La proportion de la population active, c’est-à-dire les personnes exerçant une activité et les demandeurs d’emploi, entre 20 et 60 ans est de 66,5 % aux Hamendes et correspond, à 3 % près, à la moyenne pour Charleroi et pour la Région wallonne. Au vu de ces statistiques, le parc peut devenir non seulement un espace de distraction permettant de s’évader mais également une opportunité de s’investir dans un projet de vie.
Par ailleurs, la pyramide des âges nous informe qu’il y a 24,3 % de la population du quartier qui a moins de 18 ans et 23,8 % qui a plus de 60 ans, pour une moyenne d’âge de 39,7 ans. Ces pourcentages sont identiques à ceux qui caractérisent l’ensemble de la population de la Wallonie. Néanmoins, cela signifie que le projet des « Z’Hamendes » devra répondre aux attentes des jeunes, des familles mais également à celles des plus âgés, en favorisant les rencontres entre générations. » [1]
Photo : Jacques Lefèvre
Le Château Mondron a longtemps constitué le seul pôle associatif du quartier avec sa salle des fêtes, la petite école adjacente et l’hébergement d’un mouvement de jeunesse. L’asbl gérant le château avait en son temps déjà envisagé la possibilité de créer un projet de jardins partagés.
Plan du site des Hamendes
A la demande du département en charge de la solidarité au sein de la ville de Charleroi, un local (ex-poste) a été mis à disposition des habitants via un service social. Des animations pour les femmes (groupe Mélusine) et un projet avec certains jeunes (aménagement d’un terrain de pétanques) ont été mis sur pied par le service social.

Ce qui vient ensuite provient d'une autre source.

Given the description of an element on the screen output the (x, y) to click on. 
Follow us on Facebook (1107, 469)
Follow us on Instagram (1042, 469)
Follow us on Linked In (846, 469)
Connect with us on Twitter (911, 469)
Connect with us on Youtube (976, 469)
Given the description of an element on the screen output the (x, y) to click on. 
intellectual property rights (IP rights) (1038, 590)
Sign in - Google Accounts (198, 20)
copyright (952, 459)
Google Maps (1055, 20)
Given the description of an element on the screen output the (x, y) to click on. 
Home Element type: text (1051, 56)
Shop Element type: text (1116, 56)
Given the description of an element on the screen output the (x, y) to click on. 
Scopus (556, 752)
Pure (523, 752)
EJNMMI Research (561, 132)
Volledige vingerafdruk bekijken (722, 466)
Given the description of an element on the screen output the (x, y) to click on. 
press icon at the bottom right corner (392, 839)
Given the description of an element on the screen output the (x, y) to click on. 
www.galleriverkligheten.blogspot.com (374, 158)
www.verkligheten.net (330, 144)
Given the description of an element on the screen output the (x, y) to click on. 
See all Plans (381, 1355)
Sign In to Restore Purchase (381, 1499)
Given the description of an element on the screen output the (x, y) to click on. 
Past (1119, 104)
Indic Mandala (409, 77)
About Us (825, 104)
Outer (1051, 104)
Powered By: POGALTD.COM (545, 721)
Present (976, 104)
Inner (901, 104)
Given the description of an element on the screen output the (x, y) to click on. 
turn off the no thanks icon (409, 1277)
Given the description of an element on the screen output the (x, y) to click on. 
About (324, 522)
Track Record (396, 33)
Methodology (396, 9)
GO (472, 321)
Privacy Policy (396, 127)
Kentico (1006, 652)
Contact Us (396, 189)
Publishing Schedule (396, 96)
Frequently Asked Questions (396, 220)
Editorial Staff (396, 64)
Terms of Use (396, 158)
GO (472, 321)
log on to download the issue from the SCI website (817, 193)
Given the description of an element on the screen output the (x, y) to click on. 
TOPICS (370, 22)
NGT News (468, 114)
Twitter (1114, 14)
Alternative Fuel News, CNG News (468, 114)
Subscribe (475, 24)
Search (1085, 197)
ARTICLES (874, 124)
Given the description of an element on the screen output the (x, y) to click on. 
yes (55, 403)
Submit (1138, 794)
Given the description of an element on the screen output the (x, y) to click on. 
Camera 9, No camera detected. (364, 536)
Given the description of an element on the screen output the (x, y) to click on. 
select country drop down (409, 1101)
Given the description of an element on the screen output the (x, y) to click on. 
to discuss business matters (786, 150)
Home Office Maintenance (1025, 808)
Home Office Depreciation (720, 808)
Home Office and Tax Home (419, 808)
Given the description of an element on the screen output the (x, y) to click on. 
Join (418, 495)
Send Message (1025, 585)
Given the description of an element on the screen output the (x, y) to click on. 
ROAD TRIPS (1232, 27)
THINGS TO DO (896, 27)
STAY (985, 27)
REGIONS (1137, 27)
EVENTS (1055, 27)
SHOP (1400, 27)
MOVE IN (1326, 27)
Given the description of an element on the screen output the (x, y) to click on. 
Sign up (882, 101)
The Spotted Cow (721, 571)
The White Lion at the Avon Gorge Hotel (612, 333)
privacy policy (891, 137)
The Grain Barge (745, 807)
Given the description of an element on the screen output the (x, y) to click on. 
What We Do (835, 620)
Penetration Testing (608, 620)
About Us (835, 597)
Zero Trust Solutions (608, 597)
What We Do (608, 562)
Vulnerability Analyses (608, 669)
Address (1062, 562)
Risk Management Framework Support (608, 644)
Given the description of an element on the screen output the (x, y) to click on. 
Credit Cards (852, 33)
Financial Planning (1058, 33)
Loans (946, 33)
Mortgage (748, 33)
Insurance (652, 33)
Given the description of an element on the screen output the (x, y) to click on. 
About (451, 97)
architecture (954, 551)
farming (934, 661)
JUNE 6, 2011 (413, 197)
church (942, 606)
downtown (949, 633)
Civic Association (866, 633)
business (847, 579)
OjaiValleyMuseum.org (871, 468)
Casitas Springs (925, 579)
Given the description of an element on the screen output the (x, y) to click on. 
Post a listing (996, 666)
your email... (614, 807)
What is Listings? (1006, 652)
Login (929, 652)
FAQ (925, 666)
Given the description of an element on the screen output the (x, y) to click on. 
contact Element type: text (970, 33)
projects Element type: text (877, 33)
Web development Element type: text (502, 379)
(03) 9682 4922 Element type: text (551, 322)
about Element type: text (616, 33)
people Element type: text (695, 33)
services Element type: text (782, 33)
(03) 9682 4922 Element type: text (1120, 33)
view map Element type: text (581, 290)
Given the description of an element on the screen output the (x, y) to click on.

Ce local s’est rapidement révélé insalubre et le travail a été interrompu plusieurs mois, détissant les fragiles liens établis entre les protagonistes : les habitants (et surtout habitantes du quartier, ce sont principalement les femmes qui restent dans le quartier et les hommes qui travaillent), les services sociaux, les animateurs de quartier,...
Actuellement, un espace au sous-sol (ancien bureau de la société du logement social « Le Logis Moderne ») a été mis à la disposition du service Égalité des Chances (Direction de l’Éducation et de l’Action Sociale). Les activités qui s’y déroulent démontrent une volonté d’aller de l’avant dans le développement de projets participatifs sur ce territoire.
Le quartier est composé d’une population hétérogène caractérisée par un niveau socio-économique faible. On y trouve des familles immigrées, des retraités ou encore des familles monoparentales. D’une manière générale, il faut souligner le côté « isolé » des habitants. Certains ne parlent pas le français couramment et se replient au sein de leur communauté, d’autres vivent le confinement lié à de faibles revenus, à la présence d’enfants en bas âge ou encore au manque de structures de liaisons dans le quartier. Le sentiment d’abandon est très présent et l’impression d’une cité « fantôme » est parfois exprimée.
Il a semblé opportun au service d’action sociale de développer un espace polyvalent où les pouvoirs publics, les associations et les citoyens pourraient se rencontrer et co-gérer des projets en fonction des compétences de chacun et des besoins spécifiques de la population.
D’une manière générale, les objectifs annoncés furent les suivants :
Concrètement, ces objectifs se sont déclinés en actions regroupées selon trois axes de travail complémentaires.
Le premier axe regroupe les services rendus aux citoyens par des instances publiques ou des intervenants extérieurs. Ces actions sont bien évidemment la réponse à des besoins identifiés de longue date par les professionnels.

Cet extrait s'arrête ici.